Un premier expert avait estimé probable que celle-ci est la voix de Willy Bardon. Il s’appuyait, entre autres, sur les témoignages de quelques-uns de ses proches, qui le reconnaissaient. « C’est n’importe quoi ! », tonne Grégoire Lafarge. L’avocat parisien conteste autant la méthode que le résultat. Il a d’ailleurs demandé une contre-expertise, dont il livre quelques conclusions : « L’enregistrement dure vingt secondes, mais on n’entend la voix que deux fois : le premier extrait (deux séries de mots) dure moins d’une seconde, le second (trois séries de mots) dure deux secondes. Sur une échelle de –4 à +4, les experts du ministère de l’Intérieur donnent – 2 et – 1 de crédibilité à ces extraits. »

Didier Robiquet, l’avocat de Jacky Kulik, tempère : « La cour crédite les reconnaissances des proches de Bardon, tout de même. Et ceux-ci, encore récemment confrontés, confirment ! »

Me Lafarge évoque également l’ADN : « On trouve des traces d’ADN en plusieurs endroits, mais jamais celui de M. Bardon ! » Enfin, implacable pour les enquêteurs, l’avocat parisien revient sur les deux gardes à vue subies par Grégory Wiart devant les gendarmes de l’Aisne, fin 2002 et début 2003 : « Sa compagne d’alors s’envoyait de fausses lettres anonymes, pour faire croire qu’elles venaient de lui. Ces lettres évoquaient des éléments du meurtre d’Élodie Kulik. Si les gendarmes avaient fait le rapprochement, Wiart aurait été arrêté, et on aurait aujourd’hui l’explication de cette affaire. » Au lieu de cela, Grégory Wiart n’a été identifié grâce à son ADN qu’après sa mort accidentelle, dans un accident de la route.

Manifestement, l’offensive de la défense a payé. Les juges amiénois pourraient faire droit à la demande de libération de Willy Bardon, même si elle y met des conditions. « La vie personnelle de mon client a explosé depuis sa détention. Il n’a plus d’adresse… » Selon Grégoire Lafarge, il suffira de trouver un logement discret et sûr à Bardon pour qu’il puisse sortir. Il a jusqu’au 18 avril pour cela.

Me Robiquet, avocat de Jacky Kulik, ne cache pas que « c’est une mauvaise nouvelle », pour son client : « Il n’y a pas la preuve absolue de la culpabilité de Bardon, mais il y a de fortes présomptions.

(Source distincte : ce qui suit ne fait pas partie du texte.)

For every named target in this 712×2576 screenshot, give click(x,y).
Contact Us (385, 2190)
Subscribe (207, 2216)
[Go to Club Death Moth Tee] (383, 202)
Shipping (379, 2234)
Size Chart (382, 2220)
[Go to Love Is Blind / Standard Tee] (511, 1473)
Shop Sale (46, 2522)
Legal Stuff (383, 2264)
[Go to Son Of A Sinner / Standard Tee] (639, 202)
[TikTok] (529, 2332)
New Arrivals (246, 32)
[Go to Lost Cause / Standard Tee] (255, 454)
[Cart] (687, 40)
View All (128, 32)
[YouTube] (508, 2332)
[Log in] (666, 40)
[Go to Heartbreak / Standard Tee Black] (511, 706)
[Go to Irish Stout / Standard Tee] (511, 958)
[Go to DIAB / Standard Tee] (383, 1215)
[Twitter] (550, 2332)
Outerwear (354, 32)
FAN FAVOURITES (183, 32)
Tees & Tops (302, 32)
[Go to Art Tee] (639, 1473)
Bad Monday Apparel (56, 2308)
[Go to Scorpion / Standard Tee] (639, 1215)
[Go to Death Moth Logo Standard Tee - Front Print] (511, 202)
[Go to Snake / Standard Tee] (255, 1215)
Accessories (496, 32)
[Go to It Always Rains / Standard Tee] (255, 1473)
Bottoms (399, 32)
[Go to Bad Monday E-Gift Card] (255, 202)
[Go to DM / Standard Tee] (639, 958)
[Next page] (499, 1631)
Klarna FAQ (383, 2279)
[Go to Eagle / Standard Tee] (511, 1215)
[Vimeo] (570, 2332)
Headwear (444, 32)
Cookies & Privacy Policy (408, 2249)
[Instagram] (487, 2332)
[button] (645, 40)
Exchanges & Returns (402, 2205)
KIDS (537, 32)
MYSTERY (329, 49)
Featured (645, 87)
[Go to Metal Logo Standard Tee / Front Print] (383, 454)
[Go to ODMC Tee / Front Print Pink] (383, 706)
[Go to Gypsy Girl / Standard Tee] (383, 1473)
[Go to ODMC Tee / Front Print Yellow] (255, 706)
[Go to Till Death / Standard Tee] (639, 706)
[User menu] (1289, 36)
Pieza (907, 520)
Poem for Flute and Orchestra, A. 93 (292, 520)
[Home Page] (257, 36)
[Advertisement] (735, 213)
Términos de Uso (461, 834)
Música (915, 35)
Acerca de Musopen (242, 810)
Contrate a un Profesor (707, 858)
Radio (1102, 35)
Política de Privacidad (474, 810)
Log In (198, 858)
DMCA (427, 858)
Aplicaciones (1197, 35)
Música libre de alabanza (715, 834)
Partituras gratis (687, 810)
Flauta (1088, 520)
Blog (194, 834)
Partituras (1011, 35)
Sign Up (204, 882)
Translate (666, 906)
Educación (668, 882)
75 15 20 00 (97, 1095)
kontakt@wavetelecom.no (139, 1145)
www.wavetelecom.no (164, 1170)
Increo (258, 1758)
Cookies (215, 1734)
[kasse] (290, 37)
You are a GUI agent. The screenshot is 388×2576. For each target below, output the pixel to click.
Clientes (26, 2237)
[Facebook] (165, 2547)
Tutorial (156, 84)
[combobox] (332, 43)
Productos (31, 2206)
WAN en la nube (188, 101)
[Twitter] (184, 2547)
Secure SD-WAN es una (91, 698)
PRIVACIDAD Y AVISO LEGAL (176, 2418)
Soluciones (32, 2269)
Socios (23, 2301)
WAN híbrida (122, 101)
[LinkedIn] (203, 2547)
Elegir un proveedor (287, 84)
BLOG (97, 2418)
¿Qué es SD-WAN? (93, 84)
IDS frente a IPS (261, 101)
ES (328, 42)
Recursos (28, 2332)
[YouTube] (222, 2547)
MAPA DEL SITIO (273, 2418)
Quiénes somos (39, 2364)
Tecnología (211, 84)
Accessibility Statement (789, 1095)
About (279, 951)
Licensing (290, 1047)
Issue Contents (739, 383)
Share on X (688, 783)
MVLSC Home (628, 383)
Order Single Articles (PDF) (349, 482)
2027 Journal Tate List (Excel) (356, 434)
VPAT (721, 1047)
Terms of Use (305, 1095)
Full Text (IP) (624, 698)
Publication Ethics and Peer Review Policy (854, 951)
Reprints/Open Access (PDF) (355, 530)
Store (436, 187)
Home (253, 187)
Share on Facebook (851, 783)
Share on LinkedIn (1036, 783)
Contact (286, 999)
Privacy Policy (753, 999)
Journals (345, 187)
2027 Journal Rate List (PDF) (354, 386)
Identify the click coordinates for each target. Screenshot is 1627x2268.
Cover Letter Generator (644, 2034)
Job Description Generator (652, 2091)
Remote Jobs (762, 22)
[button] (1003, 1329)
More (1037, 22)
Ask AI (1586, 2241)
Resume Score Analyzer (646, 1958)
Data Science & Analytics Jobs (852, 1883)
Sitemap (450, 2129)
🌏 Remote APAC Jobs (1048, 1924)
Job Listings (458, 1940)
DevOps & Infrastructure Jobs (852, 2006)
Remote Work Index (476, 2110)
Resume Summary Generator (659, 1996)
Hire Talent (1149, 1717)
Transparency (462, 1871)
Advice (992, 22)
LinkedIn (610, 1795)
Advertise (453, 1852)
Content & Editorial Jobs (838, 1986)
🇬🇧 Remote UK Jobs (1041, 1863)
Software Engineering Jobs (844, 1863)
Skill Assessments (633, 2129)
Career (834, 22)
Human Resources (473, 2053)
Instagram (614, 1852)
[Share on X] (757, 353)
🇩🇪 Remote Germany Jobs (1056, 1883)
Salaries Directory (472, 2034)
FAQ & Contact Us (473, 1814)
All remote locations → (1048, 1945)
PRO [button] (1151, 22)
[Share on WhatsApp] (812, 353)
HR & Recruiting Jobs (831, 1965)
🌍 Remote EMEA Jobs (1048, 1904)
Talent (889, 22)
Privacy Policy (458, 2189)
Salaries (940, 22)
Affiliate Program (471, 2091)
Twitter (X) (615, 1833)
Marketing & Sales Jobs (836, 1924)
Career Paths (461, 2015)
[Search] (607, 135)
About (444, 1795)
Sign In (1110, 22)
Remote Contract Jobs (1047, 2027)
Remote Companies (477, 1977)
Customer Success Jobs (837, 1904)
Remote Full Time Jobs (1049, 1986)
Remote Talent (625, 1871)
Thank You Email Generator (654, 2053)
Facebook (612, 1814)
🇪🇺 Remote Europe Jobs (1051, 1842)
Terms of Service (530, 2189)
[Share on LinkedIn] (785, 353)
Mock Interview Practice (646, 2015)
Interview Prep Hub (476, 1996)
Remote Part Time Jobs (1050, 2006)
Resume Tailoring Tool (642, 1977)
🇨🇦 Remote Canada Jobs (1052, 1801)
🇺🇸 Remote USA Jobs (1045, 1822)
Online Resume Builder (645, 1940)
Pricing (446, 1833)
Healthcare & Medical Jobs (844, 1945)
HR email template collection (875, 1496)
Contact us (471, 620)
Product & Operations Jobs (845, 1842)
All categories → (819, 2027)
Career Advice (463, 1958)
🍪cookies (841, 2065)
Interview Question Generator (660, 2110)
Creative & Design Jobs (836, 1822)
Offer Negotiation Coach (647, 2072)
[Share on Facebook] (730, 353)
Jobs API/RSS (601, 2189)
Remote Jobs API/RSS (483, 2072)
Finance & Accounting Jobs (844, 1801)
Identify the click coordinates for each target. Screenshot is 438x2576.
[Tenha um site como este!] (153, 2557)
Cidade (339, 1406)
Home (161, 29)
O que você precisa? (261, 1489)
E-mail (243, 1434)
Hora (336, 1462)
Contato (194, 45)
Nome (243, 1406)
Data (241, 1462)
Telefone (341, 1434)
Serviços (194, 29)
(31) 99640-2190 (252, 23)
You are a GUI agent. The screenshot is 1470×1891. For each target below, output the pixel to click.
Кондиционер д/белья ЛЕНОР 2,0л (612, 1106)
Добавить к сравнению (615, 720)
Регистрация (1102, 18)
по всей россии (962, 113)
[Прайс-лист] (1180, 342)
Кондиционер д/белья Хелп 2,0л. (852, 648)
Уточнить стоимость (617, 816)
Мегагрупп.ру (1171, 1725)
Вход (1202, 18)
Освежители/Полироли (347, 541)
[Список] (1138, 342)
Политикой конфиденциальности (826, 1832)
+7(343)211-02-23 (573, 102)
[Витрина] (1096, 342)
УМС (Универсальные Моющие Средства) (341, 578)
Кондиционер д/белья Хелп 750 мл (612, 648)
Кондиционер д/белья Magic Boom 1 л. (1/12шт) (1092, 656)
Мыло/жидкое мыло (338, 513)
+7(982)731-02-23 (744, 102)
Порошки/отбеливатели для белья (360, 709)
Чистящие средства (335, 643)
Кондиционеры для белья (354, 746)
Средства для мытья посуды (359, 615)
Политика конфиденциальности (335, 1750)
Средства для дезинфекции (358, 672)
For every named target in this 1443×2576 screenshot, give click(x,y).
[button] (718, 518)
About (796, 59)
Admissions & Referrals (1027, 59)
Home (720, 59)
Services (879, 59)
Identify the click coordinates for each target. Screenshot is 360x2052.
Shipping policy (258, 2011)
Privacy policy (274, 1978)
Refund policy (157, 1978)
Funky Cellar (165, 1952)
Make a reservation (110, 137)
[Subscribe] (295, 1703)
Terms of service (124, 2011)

La cour n’affirme pas que Bardon sera sorti la semaine prochaine. Il faudra un dispositif strict ! »

En effet, les services pénitentiaires d’insertion et de probation sont chargés d’étudier les modalités de cette sortie. Si les conditions ne sont pas réunies, la cour d’appel peut décider de garder en prison celui qui demeure le seul suspect, dans cette affaire vieille de douze ans.